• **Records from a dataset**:
-*-*-
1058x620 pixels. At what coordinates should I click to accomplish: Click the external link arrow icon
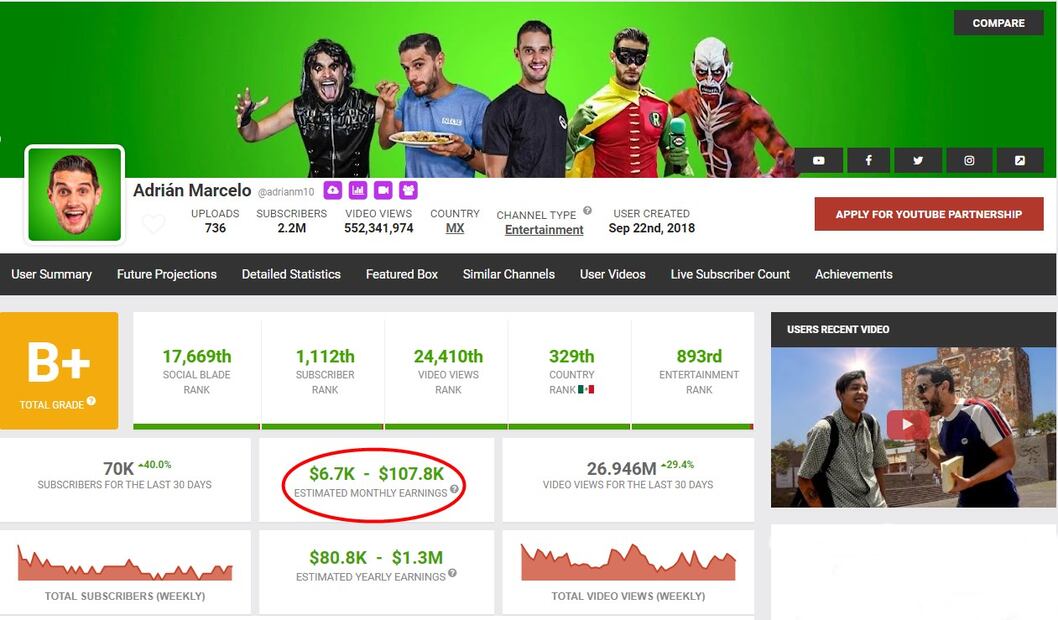(x=1018, y=160)
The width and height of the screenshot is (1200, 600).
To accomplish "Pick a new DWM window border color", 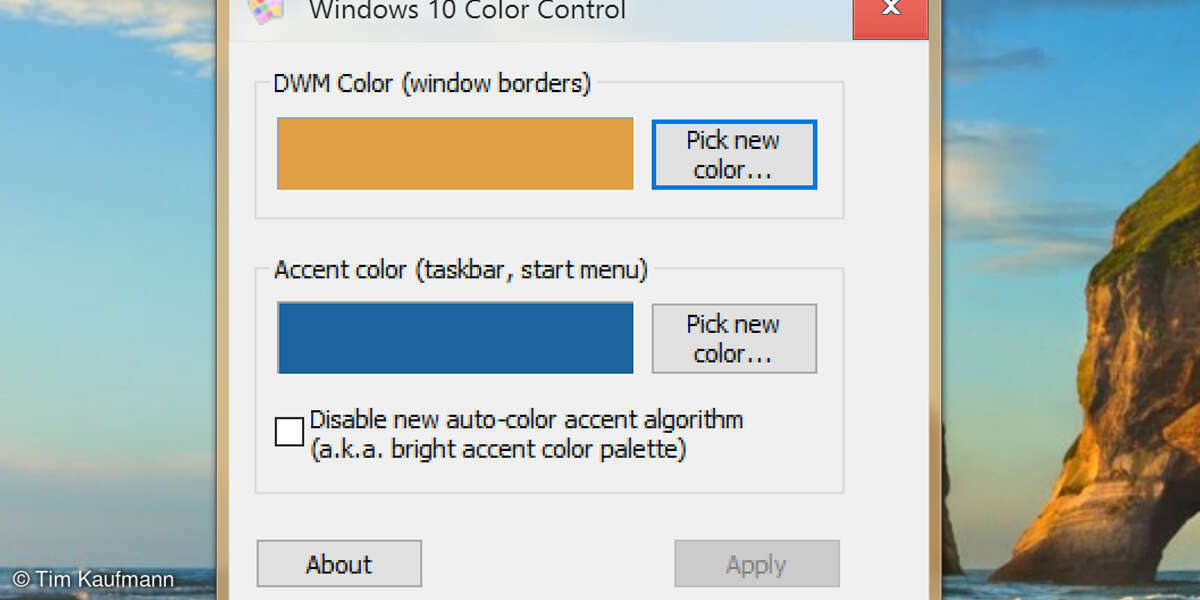I will [x=734, y=154].
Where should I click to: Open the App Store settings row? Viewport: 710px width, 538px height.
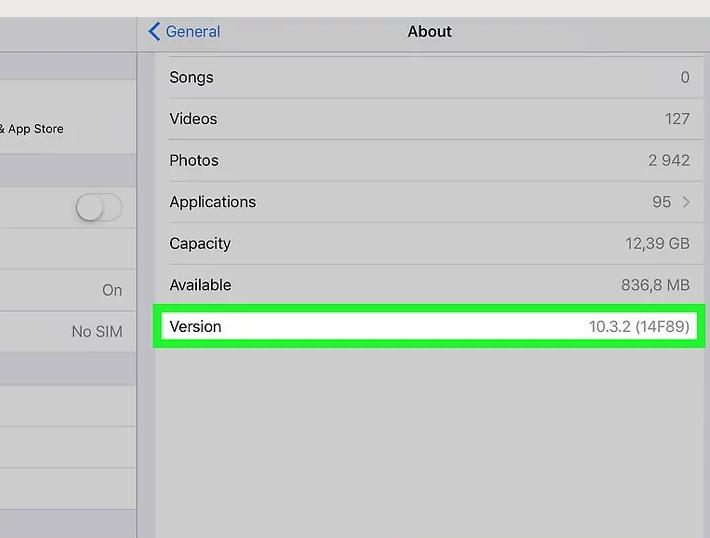(x=35, y=129)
-*-*-
• **TASK ITEM**: Lines from the one holding "Where should I" to the end of the data, both ends included, are to be given again exactly; no pictures belong in the copy.

• **REPLY**:
Where should I click to: Open the App Store settings row? Viewport: 710px width, 538px height.
(x=35, y=129)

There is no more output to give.